> PROBLEM: Rewrite only the entries starting at the line that contains "the 5% y-axis tick label?" and ending at the line that contains "coord(176,295)", requests included. Shift each coordinate in the answers by adding 61 to it.
********************
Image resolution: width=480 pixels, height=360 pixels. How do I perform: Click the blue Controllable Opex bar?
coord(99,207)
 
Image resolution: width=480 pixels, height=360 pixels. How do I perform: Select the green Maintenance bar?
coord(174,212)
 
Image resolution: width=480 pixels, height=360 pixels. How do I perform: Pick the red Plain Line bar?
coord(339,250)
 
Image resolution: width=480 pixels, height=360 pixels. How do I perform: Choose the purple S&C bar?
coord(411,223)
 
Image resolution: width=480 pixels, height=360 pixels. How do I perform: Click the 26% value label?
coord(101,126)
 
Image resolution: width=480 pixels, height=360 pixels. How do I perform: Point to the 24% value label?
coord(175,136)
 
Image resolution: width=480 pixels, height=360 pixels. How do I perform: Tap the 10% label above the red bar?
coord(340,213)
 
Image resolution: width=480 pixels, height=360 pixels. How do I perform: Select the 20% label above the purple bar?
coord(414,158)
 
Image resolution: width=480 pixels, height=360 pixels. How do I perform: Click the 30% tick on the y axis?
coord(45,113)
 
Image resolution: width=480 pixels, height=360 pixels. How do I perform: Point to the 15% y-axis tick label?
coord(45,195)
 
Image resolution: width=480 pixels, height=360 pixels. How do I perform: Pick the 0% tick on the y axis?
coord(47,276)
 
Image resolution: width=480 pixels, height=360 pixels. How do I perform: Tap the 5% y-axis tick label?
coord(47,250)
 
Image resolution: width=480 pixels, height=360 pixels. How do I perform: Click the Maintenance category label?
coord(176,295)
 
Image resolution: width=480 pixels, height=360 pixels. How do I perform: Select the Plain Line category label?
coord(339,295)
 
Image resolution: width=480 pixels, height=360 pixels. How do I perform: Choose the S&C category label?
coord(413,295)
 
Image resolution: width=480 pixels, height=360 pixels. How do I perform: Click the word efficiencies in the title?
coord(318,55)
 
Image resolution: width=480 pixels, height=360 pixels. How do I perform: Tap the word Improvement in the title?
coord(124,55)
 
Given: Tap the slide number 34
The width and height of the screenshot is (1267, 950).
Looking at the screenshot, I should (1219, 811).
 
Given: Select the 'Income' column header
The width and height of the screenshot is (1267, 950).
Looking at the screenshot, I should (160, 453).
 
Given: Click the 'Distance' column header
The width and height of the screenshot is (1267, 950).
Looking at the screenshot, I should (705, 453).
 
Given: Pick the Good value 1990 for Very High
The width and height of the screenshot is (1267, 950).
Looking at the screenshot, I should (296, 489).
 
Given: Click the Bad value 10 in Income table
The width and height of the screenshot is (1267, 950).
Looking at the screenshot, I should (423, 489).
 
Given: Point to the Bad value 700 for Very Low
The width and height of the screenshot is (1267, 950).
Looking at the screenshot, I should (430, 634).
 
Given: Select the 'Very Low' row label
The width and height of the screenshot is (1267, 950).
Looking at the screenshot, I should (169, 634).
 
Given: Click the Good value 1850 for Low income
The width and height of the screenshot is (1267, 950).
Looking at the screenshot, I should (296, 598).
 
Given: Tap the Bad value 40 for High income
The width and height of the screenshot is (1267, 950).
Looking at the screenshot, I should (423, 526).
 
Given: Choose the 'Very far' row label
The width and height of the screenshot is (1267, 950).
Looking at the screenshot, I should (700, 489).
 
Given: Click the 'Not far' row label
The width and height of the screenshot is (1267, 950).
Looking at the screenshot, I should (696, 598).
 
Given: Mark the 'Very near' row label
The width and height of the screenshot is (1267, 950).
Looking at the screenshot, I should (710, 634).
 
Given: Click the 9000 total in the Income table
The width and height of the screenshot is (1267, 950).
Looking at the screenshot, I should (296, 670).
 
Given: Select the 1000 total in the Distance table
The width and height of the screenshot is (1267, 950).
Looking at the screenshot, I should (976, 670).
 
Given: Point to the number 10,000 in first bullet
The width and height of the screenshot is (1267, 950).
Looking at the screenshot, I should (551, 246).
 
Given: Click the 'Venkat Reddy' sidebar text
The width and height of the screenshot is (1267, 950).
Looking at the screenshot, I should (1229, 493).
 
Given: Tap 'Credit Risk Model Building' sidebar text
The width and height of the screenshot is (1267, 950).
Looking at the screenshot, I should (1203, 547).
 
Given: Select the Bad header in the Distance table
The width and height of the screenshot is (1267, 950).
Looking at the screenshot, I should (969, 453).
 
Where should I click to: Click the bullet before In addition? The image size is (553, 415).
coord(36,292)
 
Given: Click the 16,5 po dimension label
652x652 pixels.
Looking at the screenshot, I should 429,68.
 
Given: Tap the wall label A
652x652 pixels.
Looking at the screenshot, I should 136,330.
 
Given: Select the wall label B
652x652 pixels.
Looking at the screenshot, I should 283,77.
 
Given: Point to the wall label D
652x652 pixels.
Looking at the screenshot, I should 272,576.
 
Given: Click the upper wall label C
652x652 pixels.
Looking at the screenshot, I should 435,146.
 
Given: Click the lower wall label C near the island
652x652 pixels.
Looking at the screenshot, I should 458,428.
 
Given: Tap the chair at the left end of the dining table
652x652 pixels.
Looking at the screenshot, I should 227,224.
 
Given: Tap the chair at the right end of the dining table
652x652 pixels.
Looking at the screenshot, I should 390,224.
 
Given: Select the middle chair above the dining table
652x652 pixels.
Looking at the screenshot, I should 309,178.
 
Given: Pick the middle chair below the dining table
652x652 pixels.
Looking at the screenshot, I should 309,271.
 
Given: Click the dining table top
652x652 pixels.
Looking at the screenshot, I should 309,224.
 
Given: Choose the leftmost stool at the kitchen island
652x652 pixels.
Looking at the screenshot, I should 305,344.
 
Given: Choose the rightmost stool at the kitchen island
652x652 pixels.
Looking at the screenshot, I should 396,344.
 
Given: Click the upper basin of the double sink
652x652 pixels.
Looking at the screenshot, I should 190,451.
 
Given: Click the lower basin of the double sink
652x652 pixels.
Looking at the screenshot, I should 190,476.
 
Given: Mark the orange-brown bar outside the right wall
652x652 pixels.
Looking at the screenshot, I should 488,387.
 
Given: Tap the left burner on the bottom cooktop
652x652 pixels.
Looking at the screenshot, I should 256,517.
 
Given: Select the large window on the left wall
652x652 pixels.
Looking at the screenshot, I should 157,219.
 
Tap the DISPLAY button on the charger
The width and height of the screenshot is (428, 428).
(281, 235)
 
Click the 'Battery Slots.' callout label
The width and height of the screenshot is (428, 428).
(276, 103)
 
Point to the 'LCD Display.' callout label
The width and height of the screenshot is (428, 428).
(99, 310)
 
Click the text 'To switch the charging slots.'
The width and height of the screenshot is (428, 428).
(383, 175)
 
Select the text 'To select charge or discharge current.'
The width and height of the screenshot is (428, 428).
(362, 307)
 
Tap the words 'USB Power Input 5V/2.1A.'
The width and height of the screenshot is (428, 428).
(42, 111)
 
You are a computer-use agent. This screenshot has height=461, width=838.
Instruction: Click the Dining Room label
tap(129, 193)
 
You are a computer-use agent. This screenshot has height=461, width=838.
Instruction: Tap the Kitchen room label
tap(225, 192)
********************
> ANSWER TO THE TASK:
Image resolution: width=480 pixels, height=360 pixels. How do I perform: Tap the 5% y-axis tick label?
coord(108,311)
 
Image resolution: width=480 pixels, height=360 pixels. How do I perform: Click the Maintenance category label?
coord(237,356)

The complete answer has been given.